Get on the dystopian future train! Wow, reviews about dystoptain futures pop up quite often on this site. Are there no good Utopia movies coming out? Titan Comics is releasing the French sci-fi tale of a train of 1,001 carriages on a never-ending voyage through a ruined Earth to coincide with the upcoming release of a film based on the original comic.

There's been some bad blood about the film between the studio and director. The American cut is not what he wanted. That's why you always negotiate for final cut, upcoming directors. I'll probably be posting on the release in the CGV Cinemas sooner or later, it's going to be distributed by CJ Entertainment, which doesn't have the best track record with me. South Koreans films are mostly costly B-Movies waiting to happen and coming from the director of The Host it might be so bad it's good.

Snowpiercer Vol 1 the graphic novel follows the adventure of Proloff getting from the back of the train to the front of the train. The end. No, it's much more entertaining. The world as we know it has been destroyed, the only survivors are on board a self-sufficient train, the Snowpiercer. It's a cold world, where a climate weapon might has covered the world in snow. The train has 1,001 carriages and is going on a never ending voyage, ever repeating around what's left of the world. There are no stops, nothing else has survived.
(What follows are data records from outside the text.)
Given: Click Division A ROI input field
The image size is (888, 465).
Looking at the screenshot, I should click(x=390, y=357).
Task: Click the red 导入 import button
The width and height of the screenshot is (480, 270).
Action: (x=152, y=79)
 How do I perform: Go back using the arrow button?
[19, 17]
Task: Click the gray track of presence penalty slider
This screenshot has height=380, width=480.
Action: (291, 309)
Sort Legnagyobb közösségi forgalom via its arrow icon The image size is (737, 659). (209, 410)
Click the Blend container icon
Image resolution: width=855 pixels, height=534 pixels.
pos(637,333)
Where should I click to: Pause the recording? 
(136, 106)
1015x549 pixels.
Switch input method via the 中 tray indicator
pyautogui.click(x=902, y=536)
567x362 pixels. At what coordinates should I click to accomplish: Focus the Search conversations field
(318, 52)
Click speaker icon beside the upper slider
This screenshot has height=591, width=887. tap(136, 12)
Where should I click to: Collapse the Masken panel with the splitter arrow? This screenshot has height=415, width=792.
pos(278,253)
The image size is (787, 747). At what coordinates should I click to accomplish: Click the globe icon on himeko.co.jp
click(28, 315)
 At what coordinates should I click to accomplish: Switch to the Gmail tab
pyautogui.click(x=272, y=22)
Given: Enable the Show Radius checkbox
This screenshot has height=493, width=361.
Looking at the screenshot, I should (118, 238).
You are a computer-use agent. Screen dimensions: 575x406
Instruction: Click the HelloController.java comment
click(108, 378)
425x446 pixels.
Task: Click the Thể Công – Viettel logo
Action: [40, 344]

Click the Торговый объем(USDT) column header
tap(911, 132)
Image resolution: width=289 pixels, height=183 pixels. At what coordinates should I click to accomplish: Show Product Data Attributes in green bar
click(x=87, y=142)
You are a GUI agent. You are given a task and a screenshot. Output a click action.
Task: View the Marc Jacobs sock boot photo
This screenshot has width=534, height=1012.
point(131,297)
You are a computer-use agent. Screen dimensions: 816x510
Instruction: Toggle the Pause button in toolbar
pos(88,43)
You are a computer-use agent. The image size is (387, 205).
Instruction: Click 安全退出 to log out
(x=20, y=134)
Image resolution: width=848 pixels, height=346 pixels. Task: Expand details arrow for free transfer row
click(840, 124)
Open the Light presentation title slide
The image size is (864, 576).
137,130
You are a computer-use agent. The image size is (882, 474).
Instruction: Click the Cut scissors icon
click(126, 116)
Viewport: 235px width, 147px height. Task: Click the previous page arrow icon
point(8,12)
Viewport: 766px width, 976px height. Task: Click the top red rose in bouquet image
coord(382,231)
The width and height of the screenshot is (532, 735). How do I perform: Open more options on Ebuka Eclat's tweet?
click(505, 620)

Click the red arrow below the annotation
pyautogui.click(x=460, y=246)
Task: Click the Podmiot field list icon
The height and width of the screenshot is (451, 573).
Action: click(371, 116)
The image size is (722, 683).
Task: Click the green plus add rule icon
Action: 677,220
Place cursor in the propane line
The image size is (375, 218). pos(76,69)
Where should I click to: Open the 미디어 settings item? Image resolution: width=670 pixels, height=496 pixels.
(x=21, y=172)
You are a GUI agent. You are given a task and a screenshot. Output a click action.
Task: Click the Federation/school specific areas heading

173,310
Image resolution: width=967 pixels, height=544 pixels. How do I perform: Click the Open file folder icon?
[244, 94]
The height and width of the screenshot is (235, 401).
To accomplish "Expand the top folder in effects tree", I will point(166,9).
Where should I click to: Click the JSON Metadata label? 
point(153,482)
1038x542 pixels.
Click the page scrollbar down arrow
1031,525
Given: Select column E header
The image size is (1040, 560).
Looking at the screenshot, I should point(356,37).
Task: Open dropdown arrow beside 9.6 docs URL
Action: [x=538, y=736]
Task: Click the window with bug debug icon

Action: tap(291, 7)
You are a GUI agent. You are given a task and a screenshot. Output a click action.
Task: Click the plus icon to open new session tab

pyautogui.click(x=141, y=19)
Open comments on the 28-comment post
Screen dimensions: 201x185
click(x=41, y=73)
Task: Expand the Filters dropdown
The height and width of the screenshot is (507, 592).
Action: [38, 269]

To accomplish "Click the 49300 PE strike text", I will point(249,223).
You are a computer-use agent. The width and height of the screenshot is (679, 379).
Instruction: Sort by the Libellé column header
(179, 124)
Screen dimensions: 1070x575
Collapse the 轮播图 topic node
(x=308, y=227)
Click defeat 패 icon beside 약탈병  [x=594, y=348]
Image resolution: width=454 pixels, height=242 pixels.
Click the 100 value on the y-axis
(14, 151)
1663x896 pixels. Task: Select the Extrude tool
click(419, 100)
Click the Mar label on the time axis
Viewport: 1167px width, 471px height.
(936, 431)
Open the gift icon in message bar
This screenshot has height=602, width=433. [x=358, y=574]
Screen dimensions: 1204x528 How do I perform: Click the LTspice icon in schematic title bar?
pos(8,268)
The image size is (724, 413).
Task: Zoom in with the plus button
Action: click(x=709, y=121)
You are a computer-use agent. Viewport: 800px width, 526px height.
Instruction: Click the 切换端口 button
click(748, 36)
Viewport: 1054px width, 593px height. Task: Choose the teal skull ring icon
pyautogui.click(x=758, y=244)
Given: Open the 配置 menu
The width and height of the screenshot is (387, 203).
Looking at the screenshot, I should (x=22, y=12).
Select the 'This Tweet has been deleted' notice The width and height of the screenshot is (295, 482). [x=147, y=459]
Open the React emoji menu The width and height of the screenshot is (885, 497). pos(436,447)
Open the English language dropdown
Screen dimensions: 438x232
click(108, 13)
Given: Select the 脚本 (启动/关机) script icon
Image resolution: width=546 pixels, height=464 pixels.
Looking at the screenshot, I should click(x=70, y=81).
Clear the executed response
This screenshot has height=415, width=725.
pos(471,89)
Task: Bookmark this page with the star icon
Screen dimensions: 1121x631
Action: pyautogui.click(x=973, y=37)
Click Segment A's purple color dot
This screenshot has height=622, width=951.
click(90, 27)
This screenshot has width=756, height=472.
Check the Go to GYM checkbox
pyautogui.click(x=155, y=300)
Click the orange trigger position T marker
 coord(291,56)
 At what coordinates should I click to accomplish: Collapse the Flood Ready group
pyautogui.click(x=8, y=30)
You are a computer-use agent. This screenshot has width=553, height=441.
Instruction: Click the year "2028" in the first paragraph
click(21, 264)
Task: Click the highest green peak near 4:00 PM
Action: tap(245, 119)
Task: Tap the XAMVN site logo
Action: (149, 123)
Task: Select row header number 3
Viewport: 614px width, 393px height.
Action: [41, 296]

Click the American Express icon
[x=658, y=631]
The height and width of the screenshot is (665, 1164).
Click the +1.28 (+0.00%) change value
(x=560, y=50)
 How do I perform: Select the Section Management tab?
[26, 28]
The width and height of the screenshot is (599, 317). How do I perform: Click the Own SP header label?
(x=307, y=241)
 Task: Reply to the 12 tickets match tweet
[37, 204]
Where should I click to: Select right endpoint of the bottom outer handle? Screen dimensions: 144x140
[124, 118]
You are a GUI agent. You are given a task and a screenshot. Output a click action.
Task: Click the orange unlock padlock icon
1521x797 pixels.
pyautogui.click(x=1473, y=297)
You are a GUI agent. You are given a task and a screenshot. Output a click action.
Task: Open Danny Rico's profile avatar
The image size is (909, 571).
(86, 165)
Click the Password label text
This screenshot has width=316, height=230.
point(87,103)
That's some bleak future and it gets worse. The carriages are divided by class. The poorest are at the back of the train in cattle cars. In the middle, the middle class and up front the rich. This was written in the 70's so don't be judging it for simplifying how unfair the divide is between the groups. If you saw Elysium then you know it's hard to pull off that sub-divide or Elysium was just a terrible film.

In black and white we follow as Proloff, one of the poor class makes his Journey to the front of the train. Slowly learning what life is like on-board for the different class, there's a lot of sex to be had. Before getting to far we know life isn't on the up and up for most of the train. A gloomy tale about what a birthday means in the poor section of the train and the sudden enforcement of isolation and fear of germs of Proloff shows it's best to be rich on this train.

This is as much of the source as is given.